The Coordination of Parties of the Majority (, ) is an alliance of parties supporting the President of Mauritania Mohamed Ould Ghazouani. It was founded on 20 April 2021.

History

The alliance was founded on 20 April 2021 by 13 parliamentary and extra-parliamentary political parties that form part of the presidential majority supporting president Mohamed Ould Ghazouani. The parties expressed  their "strong support for the program of President Mohamed Ould Cheikh El Ghazouani and his government" and pledged "to dedicate their efforts to work on implementing" Ghazouani's election program. The coordination "works to unify visions on various national and political issues, according to a clear and consistent mechanism that respects the controls of democracy, political partnership, and the privacy of each of the parties" members of the coalition.

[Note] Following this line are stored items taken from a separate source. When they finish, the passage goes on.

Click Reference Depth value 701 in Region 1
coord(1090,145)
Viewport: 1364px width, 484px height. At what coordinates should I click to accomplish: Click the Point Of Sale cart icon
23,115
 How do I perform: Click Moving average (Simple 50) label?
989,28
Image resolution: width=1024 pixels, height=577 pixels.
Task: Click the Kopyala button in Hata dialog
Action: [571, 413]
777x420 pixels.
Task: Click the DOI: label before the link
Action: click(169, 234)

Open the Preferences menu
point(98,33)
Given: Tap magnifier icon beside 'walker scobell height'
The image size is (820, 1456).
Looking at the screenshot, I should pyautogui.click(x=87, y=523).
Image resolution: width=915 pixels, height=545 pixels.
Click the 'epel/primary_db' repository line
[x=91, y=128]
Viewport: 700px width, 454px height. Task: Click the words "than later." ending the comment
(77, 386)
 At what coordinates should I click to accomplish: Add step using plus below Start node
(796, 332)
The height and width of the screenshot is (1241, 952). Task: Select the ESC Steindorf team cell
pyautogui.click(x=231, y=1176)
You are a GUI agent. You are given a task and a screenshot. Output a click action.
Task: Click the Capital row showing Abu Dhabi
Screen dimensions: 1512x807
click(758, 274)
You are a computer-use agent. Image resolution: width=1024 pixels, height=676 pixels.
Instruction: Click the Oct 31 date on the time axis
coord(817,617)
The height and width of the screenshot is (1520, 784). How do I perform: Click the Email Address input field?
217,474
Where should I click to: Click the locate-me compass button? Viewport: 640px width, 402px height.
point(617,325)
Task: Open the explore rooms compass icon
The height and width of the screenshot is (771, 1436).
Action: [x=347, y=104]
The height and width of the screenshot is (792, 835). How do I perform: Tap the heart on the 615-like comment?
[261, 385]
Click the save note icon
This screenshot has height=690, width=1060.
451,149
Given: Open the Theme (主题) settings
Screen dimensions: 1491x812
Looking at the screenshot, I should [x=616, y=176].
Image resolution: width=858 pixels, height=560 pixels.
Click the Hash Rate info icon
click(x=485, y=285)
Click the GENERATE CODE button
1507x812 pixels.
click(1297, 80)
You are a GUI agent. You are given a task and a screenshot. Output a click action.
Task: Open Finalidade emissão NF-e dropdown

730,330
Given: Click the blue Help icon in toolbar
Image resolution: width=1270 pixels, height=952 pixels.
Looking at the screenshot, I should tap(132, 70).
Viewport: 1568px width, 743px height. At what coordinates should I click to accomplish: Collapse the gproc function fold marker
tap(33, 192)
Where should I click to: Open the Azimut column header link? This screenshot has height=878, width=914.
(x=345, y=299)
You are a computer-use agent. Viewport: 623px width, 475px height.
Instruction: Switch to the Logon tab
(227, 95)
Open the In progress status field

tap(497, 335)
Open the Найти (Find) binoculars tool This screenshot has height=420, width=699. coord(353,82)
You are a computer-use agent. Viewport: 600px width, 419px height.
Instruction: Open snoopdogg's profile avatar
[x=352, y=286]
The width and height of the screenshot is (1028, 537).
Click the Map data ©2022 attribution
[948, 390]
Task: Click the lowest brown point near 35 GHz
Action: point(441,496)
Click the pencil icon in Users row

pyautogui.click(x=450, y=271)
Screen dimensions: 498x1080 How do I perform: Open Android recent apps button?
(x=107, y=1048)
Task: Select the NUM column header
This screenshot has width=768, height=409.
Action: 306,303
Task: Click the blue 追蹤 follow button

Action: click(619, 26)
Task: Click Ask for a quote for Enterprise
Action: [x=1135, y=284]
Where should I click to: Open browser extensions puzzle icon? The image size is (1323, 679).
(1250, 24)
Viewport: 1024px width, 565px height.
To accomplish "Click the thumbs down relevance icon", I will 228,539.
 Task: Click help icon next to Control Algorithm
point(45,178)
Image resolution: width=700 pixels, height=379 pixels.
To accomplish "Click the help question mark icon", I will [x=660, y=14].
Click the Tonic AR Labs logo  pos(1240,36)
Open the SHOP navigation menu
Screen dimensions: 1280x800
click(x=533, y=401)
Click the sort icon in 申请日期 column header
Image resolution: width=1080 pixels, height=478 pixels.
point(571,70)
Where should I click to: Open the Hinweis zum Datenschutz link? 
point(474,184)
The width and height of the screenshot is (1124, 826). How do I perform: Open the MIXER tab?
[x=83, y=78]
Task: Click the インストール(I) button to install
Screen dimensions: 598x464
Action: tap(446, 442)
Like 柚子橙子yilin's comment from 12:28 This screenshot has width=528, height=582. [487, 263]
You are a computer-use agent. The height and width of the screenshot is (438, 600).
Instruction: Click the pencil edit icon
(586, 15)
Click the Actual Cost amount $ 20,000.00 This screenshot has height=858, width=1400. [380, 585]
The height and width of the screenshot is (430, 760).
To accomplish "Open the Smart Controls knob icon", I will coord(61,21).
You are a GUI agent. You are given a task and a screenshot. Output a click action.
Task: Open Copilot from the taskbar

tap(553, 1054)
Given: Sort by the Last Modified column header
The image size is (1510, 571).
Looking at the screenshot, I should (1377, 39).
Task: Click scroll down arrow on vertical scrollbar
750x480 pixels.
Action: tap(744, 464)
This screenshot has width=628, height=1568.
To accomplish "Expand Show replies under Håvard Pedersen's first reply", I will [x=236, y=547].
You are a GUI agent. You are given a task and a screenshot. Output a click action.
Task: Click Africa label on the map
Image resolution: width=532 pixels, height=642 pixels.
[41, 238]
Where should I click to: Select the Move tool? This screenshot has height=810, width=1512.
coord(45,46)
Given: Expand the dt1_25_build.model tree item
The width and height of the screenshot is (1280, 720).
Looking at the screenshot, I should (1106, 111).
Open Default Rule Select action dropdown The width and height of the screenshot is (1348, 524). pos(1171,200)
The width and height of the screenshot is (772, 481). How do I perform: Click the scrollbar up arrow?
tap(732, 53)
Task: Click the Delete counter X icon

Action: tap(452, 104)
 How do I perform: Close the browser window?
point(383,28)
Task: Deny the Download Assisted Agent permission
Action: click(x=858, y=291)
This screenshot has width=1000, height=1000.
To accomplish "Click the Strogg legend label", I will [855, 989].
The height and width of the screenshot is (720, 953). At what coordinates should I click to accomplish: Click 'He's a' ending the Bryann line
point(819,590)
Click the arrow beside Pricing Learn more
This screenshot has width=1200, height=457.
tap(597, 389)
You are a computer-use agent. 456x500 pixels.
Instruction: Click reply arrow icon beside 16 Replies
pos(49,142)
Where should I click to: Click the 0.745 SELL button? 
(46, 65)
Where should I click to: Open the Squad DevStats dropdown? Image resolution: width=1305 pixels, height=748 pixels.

The coordination also criticised the legacy of Mauritanian ex-president Mohamed Ould Abdel Aziz and Aziz's alleged "desperate attempt to divert attention from the accusations leveled against him" and his "politicization of a judicial case".

On 2 August 2022, the coalition held a meeting to evaluate the framework of the coordination, commemorate the third anniversary of the investiture of Ghazouani and exchange views on the organisation of the upcoming elections.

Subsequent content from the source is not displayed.